Vivre à la campagne est une drôle d’aventure qui vous oblige à devenir un maximum autosuffisant. Quand nous n’avions qu’à traverser la rue pour s’acheter une brique de lait, ici les courses peuvent vite devenir pénibles si vous n’êtes pas un tant soit peu prévoyants. Charpentier, plombier, mécanicien, Alain peut dénouer n’importe quelle situation, avec une blague toujours adéquate. Il avait été convenu qu’on ferait le ménage dans la maison et l’entretien des nombreux parterres de plantes dans l’immense jardin en échange de la pitance et du coucher. Ce travail de quelques heures par jour nous permettait de ne rien dépenser et pourquoi pas de rechercher un boulot à côté pour se faire un peu d’argent.
N’étant pas les premiers backpackers à passer dans la région, la famille est habituée à notre piètre anglais, et grâce à leur patience et aux nombreuses discussions échangées notre pratique de la langue s’améliorait de jour en jour.

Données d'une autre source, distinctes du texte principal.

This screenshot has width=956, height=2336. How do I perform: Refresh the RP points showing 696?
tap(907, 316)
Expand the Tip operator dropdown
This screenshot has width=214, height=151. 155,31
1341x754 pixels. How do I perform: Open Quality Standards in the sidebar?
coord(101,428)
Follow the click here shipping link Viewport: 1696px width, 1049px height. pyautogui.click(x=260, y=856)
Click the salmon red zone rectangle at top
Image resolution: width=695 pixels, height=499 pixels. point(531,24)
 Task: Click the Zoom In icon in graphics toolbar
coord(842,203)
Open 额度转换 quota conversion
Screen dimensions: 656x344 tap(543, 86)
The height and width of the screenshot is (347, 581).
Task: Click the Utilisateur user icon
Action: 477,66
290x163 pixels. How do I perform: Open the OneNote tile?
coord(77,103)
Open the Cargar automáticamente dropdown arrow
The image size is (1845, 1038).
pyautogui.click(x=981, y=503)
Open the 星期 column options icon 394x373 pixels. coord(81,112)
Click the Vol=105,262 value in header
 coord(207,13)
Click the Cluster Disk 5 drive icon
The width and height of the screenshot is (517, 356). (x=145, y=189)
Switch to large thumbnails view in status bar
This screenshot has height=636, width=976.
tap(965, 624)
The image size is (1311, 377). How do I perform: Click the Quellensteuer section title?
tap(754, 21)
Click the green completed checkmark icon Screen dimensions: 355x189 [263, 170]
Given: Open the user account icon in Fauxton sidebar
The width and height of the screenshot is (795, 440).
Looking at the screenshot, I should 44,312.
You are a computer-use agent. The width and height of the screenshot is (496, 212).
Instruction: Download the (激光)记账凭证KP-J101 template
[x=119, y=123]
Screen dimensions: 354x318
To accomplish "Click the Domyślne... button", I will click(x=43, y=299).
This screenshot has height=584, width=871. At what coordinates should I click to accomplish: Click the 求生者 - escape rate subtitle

Par politesse, il fut convenu entre nous deux de ne pas s’exprimer en français en présence de quelqu’un d’autre. Quelle ne fut pas notre surprise à la fin de notre séjour, un soir en regardant un film avec toute la troupe de nous rendre compte que nous n’avions plus besoin de sous-titres !

Le petit hameau de Moodiarrup étant très isolé ces habitants sont d’autant plus unis et solidaires. Ici tout le monde se connaît et accueille les étrangers de passage à bras ouverts. Même si nous ne sommes là que pour un mois nous n’échappons pas au « hug » à chaque rencontre. C’est dans cet esprit que cette petite communauté protestante se réunit chaque samedi dans sa sobre chapelle. Curieux et souhaitant s’immerger pleinement dans leur quotidien nous assistons aux différents rites. Chants modernes diffusés sur le rétroprojecteur, orgue accompagné de quelques riffs de basses, discussions autour de la Bible, aucun signe ostentatoire, tout ici est question de tolérance et d’ouverture d’esprit. D’ailleurs notre agnosticisme n’est pas remis en question et les échanges sont tournés sur le respect et les valeurs de chacun. Après le sermon du pasteur, tous se réunissent pour le lunch dont chacun a ramené et cuisiné une partie. Un moment idéal pour se retrouver non pas entre voisins mais entre amis.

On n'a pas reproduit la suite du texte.